Problem requirements
List, from the lines below, each one with "scrollbar" in it.

Task input

※ ※ ※

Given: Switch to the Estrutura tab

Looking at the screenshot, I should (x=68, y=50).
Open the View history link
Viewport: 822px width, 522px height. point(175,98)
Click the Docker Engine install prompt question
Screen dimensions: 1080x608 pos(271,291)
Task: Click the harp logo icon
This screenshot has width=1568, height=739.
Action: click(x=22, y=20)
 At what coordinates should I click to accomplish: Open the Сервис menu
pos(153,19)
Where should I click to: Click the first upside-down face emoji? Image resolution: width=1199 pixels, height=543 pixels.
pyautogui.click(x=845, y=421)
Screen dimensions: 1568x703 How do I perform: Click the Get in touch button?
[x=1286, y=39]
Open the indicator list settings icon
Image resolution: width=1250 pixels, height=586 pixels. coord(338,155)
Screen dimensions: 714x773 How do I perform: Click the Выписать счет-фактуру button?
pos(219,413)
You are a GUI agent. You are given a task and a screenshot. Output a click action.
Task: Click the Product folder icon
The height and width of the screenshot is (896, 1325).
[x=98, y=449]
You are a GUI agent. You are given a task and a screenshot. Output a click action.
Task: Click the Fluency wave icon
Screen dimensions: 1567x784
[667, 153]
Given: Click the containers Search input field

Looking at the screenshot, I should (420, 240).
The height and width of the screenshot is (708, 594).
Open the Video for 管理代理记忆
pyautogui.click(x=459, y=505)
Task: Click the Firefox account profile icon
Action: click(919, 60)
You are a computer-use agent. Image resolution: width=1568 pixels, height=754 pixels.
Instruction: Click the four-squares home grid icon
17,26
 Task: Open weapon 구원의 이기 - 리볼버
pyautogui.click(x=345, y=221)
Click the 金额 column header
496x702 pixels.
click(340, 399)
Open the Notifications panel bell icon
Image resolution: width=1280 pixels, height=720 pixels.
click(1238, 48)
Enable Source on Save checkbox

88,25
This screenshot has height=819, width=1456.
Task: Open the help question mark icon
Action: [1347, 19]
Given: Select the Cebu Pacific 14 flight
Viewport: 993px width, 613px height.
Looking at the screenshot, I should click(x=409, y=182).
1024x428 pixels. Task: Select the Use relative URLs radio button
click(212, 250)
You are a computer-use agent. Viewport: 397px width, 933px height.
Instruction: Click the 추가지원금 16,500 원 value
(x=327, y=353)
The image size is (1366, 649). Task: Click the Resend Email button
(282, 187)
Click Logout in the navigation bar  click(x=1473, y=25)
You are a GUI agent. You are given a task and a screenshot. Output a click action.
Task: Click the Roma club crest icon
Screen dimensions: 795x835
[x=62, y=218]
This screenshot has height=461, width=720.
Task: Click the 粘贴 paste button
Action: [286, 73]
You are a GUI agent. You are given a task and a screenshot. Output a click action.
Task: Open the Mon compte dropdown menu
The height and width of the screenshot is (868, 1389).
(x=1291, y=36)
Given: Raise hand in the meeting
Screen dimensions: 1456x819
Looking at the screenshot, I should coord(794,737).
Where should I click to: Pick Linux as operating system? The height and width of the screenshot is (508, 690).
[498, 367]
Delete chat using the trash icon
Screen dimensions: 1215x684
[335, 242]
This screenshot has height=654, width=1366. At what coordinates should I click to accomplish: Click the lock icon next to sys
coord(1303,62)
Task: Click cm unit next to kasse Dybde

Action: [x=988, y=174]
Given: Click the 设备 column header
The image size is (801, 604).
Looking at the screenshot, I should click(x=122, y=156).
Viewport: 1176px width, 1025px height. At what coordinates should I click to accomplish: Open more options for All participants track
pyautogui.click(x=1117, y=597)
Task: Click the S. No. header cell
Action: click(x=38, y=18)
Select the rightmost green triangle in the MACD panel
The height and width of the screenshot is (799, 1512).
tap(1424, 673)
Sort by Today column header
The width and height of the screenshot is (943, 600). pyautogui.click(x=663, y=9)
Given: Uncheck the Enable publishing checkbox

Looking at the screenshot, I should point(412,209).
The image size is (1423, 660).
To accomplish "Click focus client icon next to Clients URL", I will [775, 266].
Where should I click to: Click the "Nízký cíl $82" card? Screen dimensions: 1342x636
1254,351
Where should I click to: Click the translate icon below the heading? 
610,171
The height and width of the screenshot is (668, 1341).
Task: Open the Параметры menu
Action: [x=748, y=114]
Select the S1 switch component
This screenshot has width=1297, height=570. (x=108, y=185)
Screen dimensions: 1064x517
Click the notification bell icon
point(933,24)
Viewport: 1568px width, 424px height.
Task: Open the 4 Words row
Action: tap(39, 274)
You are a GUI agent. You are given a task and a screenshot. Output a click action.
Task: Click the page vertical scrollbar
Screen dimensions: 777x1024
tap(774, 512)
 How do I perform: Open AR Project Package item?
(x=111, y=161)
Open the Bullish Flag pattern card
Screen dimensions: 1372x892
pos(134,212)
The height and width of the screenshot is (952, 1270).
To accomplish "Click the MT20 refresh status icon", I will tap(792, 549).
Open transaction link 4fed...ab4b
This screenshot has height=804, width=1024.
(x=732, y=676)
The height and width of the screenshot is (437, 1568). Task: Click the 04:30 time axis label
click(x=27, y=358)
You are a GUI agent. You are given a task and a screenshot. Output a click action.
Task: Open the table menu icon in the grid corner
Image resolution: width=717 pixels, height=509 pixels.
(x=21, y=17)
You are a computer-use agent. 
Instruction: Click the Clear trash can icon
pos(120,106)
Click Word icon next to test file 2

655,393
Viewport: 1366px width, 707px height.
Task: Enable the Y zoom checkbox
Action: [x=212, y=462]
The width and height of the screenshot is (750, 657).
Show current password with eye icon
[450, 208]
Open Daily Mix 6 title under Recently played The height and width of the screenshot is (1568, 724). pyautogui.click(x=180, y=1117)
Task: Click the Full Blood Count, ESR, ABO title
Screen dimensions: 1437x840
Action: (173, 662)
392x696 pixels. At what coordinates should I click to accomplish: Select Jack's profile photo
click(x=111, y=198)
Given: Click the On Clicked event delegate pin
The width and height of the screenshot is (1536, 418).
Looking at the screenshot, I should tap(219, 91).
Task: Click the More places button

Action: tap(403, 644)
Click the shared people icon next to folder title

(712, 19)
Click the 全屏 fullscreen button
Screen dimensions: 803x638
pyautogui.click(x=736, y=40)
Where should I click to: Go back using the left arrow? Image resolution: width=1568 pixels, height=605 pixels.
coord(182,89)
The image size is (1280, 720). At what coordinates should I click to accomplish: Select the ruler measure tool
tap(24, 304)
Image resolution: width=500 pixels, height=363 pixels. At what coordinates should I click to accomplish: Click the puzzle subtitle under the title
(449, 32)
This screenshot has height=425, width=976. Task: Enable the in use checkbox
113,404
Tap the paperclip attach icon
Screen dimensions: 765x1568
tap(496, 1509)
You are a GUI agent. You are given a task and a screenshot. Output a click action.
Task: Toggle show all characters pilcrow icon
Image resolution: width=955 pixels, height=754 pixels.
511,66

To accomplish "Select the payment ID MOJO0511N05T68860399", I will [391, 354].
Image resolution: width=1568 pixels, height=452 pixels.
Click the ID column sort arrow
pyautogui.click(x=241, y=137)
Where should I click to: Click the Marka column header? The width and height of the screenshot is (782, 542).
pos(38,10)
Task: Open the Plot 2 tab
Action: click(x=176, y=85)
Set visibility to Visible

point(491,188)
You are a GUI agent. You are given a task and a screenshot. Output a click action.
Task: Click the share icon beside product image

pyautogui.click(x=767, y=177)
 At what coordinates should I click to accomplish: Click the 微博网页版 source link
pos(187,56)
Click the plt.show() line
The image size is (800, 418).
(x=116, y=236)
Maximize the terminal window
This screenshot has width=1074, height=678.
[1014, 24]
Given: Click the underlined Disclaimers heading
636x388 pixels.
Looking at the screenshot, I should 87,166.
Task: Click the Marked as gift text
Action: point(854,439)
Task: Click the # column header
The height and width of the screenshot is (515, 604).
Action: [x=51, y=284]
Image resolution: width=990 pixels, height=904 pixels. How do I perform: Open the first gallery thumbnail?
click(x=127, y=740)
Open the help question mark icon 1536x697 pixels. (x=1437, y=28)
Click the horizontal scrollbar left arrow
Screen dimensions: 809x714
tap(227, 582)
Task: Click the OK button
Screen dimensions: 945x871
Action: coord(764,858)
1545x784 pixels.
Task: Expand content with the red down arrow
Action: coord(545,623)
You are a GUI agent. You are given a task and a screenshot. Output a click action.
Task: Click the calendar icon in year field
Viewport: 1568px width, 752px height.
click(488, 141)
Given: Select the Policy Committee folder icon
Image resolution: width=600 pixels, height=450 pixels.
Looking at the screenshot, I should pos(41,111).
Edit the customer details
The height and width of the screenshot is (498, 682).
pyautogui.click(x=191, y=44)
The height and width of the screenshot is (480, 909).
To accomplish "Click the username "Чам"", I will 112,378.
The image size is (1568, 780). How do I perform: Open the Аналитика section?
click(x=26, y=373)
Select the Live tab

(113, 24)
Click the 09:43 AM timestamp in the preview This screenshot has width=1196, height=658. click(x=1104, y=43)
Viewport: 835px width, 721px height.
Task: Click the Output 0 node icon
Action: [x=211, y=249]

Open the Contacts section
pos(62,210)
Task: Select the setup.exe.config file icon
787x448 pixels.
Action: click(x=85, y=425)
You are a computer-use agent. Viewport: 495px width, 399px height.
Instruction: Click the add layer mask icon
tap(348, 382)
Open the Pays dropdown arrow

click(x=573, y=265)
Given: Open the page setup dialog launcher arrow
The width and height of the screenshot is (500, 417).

※ ※ ※

Reply
Task: Click the page vertical scrollbar
Click the horizontal scrollbar left arrow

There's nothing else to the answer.